> **Written request**:
Copy the rows below word for word, starting with the first row and ending with the line that contains "Click the 浮动盈亏", including that line.

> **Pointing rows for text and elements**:
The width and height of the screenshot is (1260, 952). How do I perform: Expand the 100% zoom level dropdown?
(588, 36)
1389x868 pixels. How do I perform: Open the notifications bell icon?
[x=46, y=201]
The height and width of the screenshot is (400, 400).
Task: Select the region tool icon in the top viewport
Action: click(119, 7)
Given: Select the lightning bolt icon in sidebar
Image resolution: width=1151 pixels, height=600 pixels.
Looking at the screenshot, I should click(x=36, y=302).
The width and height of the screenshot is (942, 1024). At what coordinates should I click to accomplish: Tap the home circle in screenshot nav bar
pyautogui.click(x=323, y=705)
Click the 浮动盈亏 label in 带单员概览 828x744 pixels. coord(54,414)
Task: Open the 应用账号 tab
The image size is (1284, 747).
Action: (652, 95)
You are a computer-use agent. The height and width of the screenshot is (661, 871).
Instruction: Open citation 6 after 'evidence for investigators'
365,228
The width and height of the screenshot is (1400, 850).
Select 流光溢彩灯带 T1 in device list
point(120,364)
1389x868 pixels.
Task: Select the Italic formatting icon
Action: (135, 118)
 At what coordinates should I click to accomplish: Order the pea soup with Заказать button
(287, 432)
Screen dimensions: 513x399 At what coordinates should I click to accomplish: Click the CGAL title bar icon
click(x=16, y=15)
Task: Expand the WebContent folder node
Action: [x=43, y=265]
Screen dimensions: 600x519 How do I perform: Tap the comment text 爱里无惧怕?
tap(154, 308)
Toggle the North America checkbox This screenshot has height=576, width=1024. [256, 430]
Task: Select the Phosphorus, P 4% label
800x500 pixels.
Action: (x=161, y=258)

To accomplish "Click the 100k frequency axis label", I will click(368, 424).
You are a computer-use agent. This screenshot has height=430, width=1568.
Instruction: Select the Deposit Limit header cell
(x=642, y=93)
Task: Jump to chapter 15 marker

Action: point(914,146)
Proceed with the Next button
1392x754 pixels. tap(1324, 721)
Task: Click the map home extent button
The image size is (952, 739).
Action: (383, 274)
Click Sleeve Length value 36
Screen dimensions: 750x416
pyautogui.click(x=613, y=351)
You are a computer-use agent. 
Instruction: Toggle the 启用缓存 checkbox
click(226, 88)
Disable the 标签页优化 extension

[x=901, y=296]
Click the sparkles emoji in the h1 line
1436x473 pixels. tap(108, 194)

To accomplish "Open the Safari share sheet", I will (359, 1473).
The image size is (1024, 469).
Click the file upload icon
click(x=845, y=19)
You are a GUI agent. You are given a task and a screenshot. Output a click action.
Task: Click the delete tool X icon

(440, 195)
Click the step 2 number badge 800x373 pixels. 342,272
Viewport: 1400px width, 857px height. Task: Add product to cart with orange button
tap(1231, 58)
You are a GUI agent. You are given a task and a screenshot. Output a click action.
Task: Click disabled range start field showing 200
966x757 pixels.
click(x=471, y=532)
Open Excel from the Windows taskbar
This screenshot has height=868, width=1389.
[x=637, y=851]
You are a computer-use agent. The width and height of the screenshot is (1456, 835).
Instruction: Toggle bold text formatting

> **Final result**:
The width and height of the screenshot is (1260, 952). How do I perform: Expand the 100% zoom level dropdown?
(588, 36)
1389x868 pixels. How do I perform: Open the notifications bell icon?
[x=46, y=201]
The height and width of the screenshot is (400, 400).
Task: Select the region tool icon in the top viewport
Action: click(119, 7)
Given: Select the lightning bolt icon in sidebar
Image resolution: width=1151 pixels, height=600 pixels.
Looking at the screenshot, I should click(x=36, y=302).
The width and height of the screenshot is (942, 1024). At what coordinates should I click to accomplish: Tap the home circle in screenshot nav bar
pyautogui.click(x=323, y=705)
Click the 浮动盈亏 label in 带单员概览 828x744 pixels. coord(54,414)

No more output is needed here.